►
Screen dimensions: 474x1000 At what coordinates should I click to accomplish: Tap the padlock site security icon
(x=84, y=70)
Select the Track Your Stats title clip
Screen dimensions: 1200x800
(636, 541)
◄
Your task: Write out every line of the material again, exactly as it reads.

Response to this exercise:
Screen dimensions: 474x1000 At what coordinates should I click to accomplish: Tap the padlock site security icon
(x=84, y=70)
Select the Track Your Stats title clip
Screen dimensions: 1200x800
(636, 541)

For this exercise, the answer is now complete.